The goal here should be a better outcome, not an outcome that is not significantly worse but where there are very serious risks that might be significantly worse in a larger sample.
Today’s meeting is especially important because it will set a precedent for other decisions that the FDA makes. Lives are at stake.
The law requires the FDA to have 2 different pathways to approval for medical devices. The PMA pathway is similar to the one for prescription drugs, and requires scientific evidence of safety and efficacy. Only high-risk devices – those that are implantable, life-sustaining or potentially life-saving are reviewed through the PMA process. The 510(k) process is very different: those devices must be substantially equivalent to other medical devices on the market, which are called predicates. As the FDA explained in their memo, medical devices submitted for 510(k) clearance for which no suitable predicate was identified can be reviewed through a 3rd pathway, called the de novo review, which, to quote the FDA, allows “moderate risk devices without a suitable predicate” to be reviewed with “adequate special controls.”

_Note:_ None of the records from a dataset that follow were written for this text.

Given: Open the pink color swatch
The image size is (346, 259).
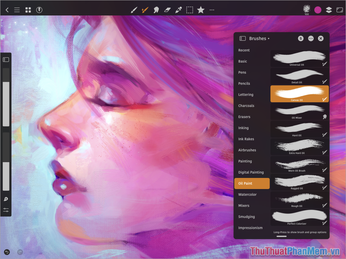Looking at the screenshot, I should click(x=318, y=10).
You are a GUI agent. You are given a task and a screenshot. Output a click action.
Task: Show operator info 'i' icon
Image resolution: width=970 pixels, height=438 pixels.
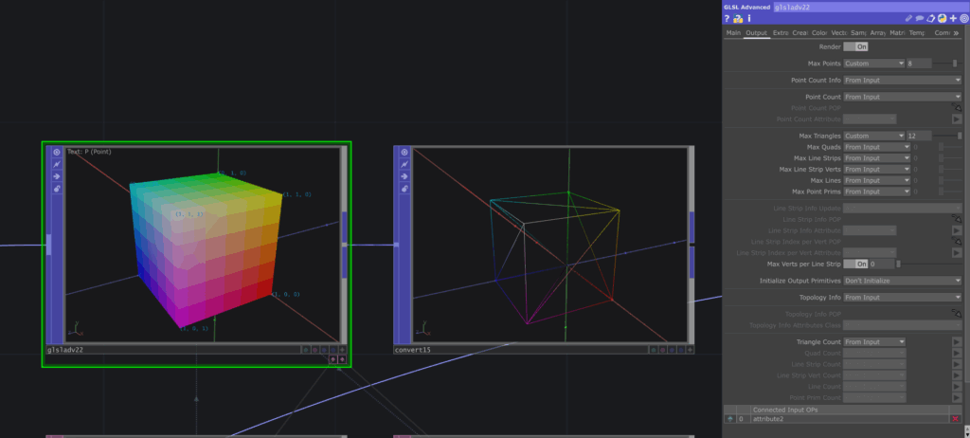749,18
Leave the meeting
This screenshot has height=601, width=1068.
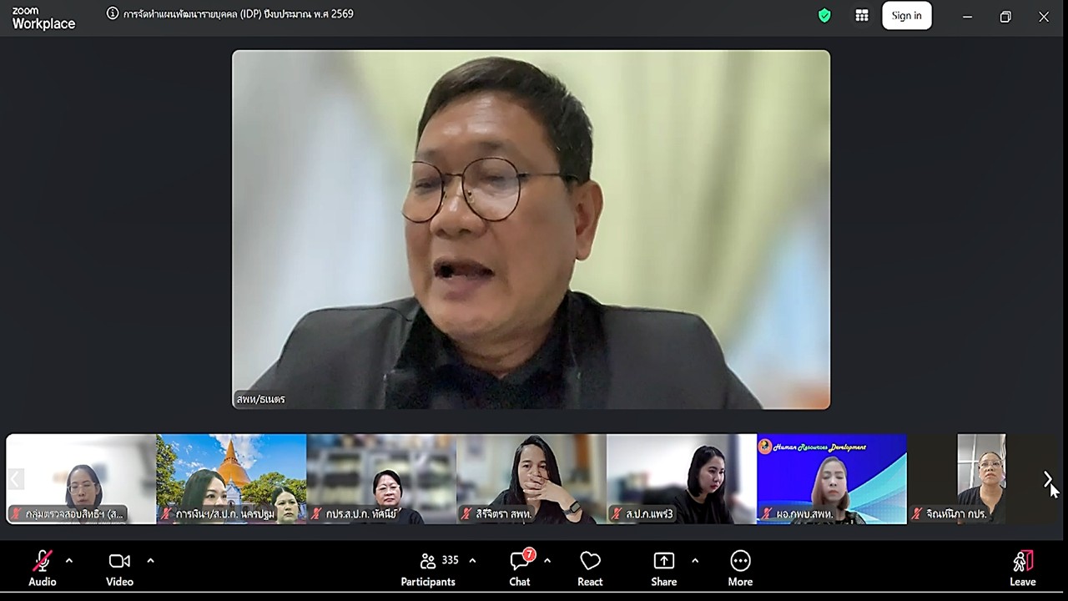point(1023,560)
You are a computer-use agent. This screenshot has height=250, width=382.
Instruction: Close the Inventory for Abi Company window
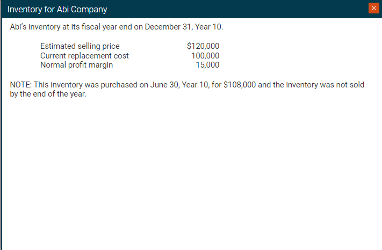[x=373, y=8]
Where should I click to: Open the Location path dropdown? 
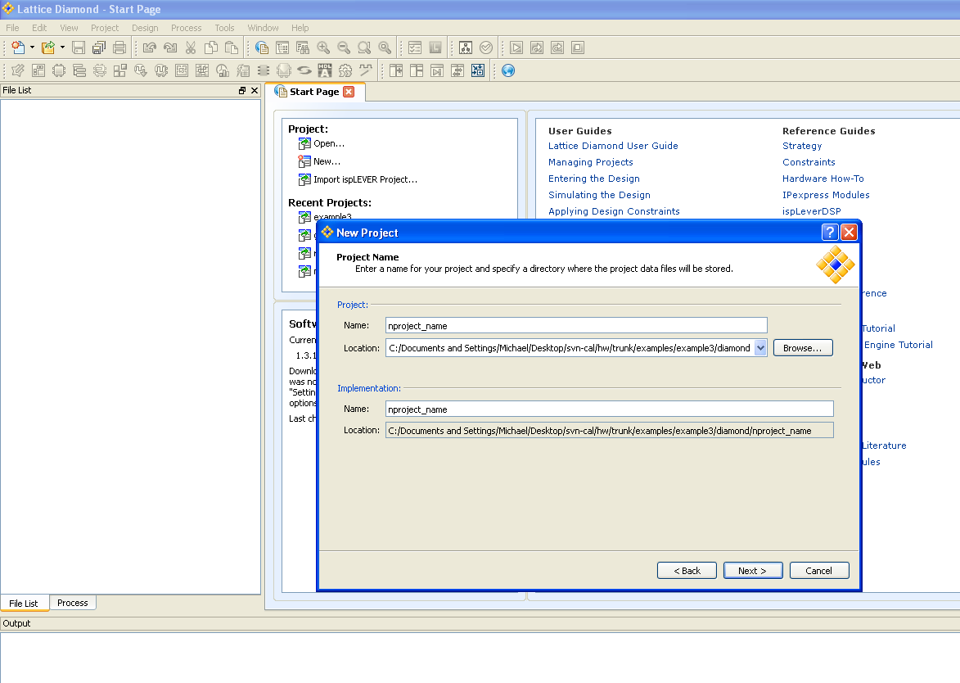[x=760, y=348]
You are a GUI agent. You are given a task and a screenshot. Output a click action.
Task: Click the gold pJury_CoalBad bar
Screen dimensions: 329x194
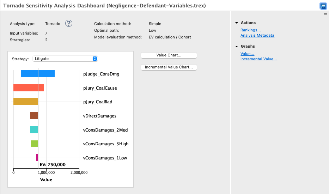[25, 102]
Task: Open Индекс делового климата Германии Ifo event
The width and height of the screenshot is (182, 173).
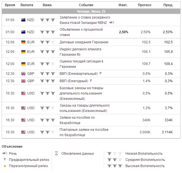Action: [80, 52]
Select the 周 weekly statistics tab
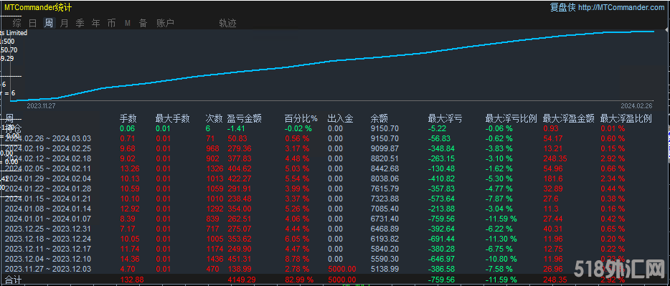 click(49, 23)
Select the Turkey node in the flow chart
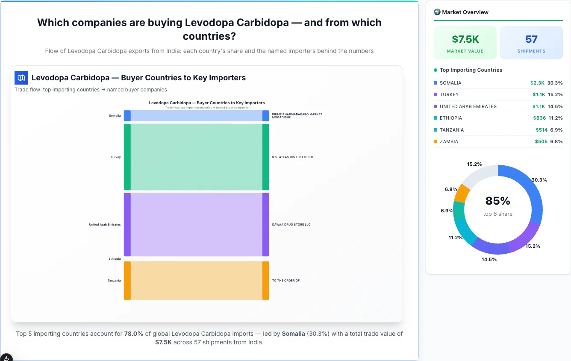Screen dimensions: 571x361 127,157
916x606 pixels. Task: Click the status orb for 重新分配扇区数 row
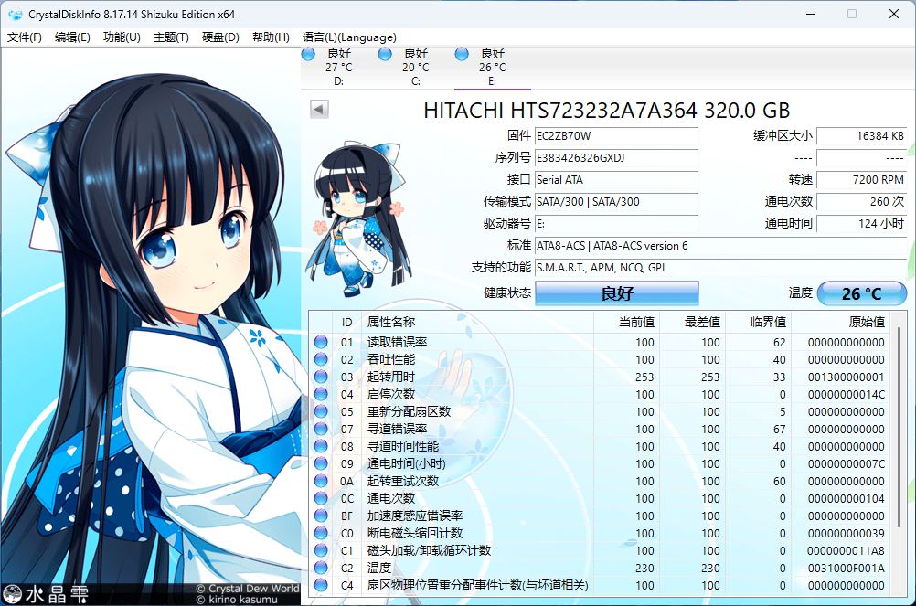click(x=321, y=412)
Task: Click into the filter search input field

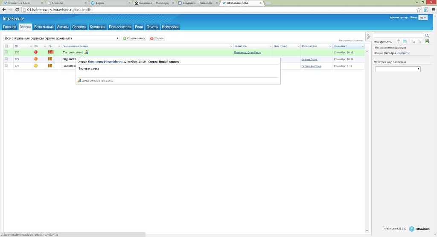Action: tap(398, 35)
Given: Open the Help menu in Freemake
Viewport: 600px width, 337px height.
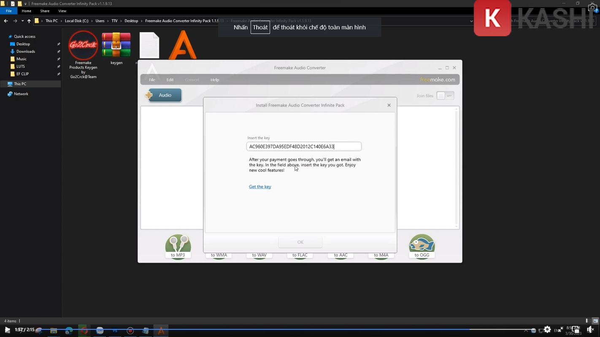Looking at the screenshot, I should coord(215,80).
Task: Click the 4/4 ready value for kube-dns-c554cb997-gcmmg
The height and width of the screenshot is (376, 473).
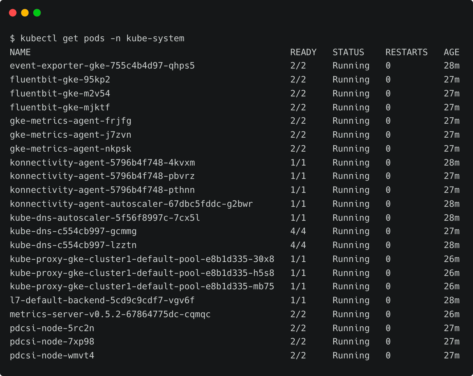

We don’t believe that this device, used for the treatment of acute ischemic stroke within 14 hours of symptom onset, is a moderate risk device. Since people’s lives are at stake, we believe it is a high-risk device and therefore should not be approved through a de novo review.
And, given the ambiguity of the research results, we believe this potentially life-saving or life-threatening device absolutely needs to be held to the higher standard of a PMA review.
I’d like to mention that our Center’s president is on the Board of Directors of 2 non-profit organizations that are dedicated to providing needed resources to the FDA: The Alliance for a Stronger FDA and the Reagan Udall Foundation, which was created by Congress to provide support for the FDA. We are dedicated to ensuring that the FDA has the resources that it needs to do its job to make sure that all medical products are safe and effective. Allowing a life-saving device that is NOT eligible for a 510(k) review to go through a de novo review sets a dangerous precedent under any circumstances. It is even more worrisome when the data do not clearly indicate that the device is beneficial in saving lives or improving the quality of life.
If this Advisory Committee supports a de novo review for this product and if it determines that these ambiguous research results are not great but good enough to recommend approval, patients will be harmed. The harm is because of the potential risks such as a new fatal stroke or aortic injury, but also because of the cost of approving this device despite the lack of evidence of any benefit to the lives of patients.
Your task today is to determine the risks and benefits based on the research that is available. More than that, FDA has asked you to determine if the existing data is sufficient to support a de novo application – and that decision will have implications for FDA’s use of de novo reviews for hundreds of other devices in the years to come. Based on the data – not on subjective opinions or even clinical experience but actually on the data itself — it is clear that more research is needed. This device should not be approved for acute ischemic stroke during the first 14 hours until research clearly shows a benefit to patients’ lives. It therefore requires a PMA review with better safeguards to save your patients’ lives.